DIRECTIONS FOR THIS TASK: A faithful repeat of all the records, with no image kept, is the required answer.

DATA FOR ANALYSIS:
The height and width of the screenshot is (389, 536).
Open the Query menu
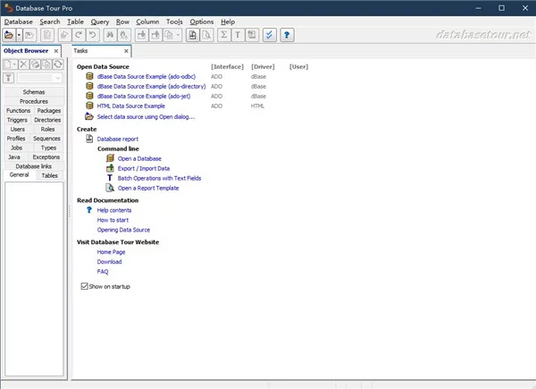point(99,21)
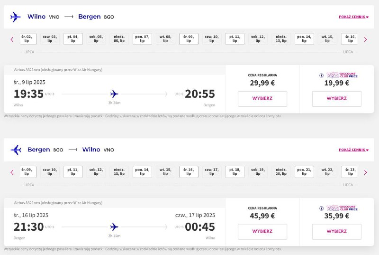379x255 pixels.
Task: Choose regular price 29,99 € with WYBIERZ
Action: [x=262, y=99]
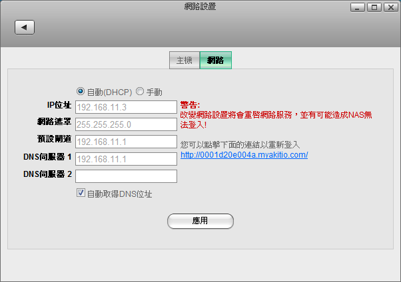This screenshot has height=282, width=401.
Task: Focus the 預設閘道 input field
Action: pyautogui.click(x=126, y=142)
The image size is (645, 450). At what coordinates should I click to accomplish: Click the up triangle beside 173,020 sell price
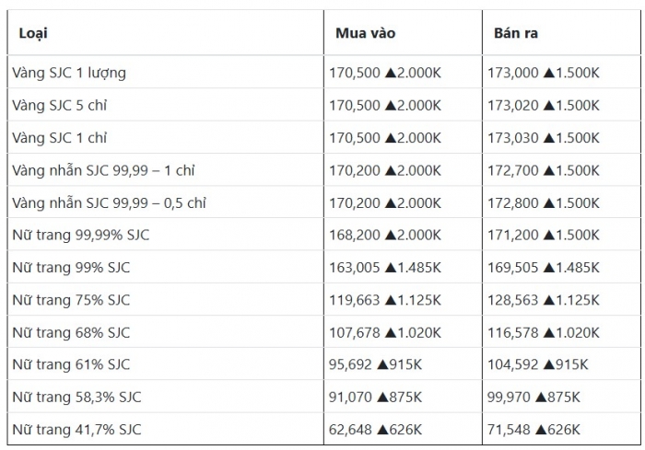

RESULT OF THIS EXERCISE:
The height and width of the screenshot is (389, 536).
Open the Query menu
point(99,21)
379x255 pixels.
Task: Choose regular price 29,99 € with WYBIERZ
Action: [x=262, y=99]
This screenshot has height=282, width=401.
Task: Focus the 預設閘道 input field
Action: pyautogui.click(x=126, y=142)
The image size is (645, 450). At what coordinates should I click to accomplish: Click the up triangle beside 173,020 sell price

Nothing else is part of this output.